- Learn Regular Expression with re2r
- Test Yourself
Regular expression helps you detect a pattern in a string. It also can help you extract or replace substrings in a string.
This tutorial introduces the syntax of RE2 regular expression.
You can also learn the tutorial with swirl in R. Run this line in R to start in swirl:
source("https://raw.githubusercontent.com/qinwf/re2r_doc/master/re2r_swirl.r")We will learn some basic syntax first, and then we will learn more about the regex methods.
For the syntax parts, There are 6 sections.
Let's write our first regular expression (regex) to match "hello world".
re2_detect(string = "hello world", pattern = "hello world")#> [1] TRUE
re2_detect test a pattern in strings, and return boolean. The pattern "hello world" just matches the string "hello world", so the result is TRUE.
For the pattern, it contains just simple English characters, which are normal characters and represent themselves in the pattern. "one" will match "one", "911" will match "911".
If you want to test whether a string contains "happy", you can use the pattern "happy".
re2_detect(string = c("I am happy", "I am sad"), pattern = "happy")#> [1] TRUE FALSE
Combine normal characters and metacharacters, we can create many very complicated regexes.
The simplest way to do, is to write them together, and we write this kind of patterns before.
re2_detect("hello ", "hello ")#> [1] TRUE
Metacharacters and metasequences are characters or sequences of characters that have special meanings in regexes. eg, | does not represent itself in a pattern.
x|y means match x or y, and prefer x.
re2_detect("abc", "abd|c")#> [1] TRUE
What about pattern xa|b|cx ?
For a long regex, it will be really hard to read and understand. show_regex will help you to visualize it. show_regex now supports Javascript style regex syntax, and it covers most of RE2 syntax.

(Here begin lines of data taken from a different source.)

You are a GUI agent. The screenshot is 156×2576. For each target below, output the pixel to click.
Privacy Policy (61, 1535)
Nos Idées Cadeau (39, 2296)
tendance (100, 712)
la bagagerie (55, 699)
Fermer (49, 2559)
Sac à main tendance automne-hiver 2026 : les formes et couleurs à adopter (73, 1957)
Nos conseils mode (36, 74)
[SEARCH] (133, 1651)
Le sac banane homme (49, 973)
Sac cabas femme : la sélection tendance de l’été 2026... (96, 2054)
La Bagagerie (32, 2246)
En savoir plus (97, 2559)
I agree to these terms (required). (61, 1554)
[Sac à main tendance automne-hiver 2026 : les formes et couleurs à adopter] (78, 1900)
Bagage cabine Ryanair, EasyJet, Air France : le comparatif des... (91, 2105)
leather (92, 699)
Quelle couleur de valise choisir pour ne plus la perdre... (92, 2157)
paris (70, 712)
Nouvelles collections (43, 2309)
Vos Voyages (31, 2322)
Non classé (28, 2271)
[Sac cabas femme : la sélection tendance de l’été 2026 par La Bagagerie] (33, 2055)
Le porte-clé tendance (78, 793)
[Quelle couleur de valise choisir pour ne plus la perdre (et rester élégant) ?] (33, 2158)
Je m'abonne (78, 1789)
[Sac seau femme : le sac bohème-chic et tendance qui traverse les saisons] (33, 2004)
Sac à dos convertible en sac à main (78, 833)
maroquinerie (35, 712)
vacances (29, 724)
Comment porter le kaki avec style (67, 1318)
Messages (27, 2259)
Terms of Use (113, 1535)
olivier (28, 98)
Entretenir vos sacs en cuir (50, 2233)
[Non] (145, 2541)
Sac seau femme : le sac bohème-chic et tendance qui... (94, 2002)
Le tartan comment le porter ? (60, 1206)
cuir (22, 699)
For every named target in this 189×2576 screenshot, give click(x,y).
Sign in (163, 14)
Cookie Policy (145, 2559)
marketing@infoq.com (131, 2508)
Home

Use show_regex to show the result:
show_regex("xa|b|cx")re2_detect("b", "xa|b|cx")#> [1] TRUE
Matches any character except a newline.
re2_detect(string = c("one","o e"), pattern = "o.e")#> [1] TRUE TRUE
Character classes [...] allow you to list the characters that you want to match. A character class always matches one character.
This pattern deals with "calendar" with misspellings.
re2_detect(c("calendar", "celendar"), "c[ae]l[ae]nd[ae]r")#> [1] TRUE TRUE
Negated character classes [^...] allow you to list the characters that you do not want to match, and match the rest characters. It also only matches one character
re2_detect(c(" ", "b"), "[^a-zA-Z0-9]")#> [1] TRUE FALSE
The - (dash) indicates a range of characters. For example, [a-z] matches any lowercase ASCII letter. To include the dash in the list of characters, either list it first, or escape it.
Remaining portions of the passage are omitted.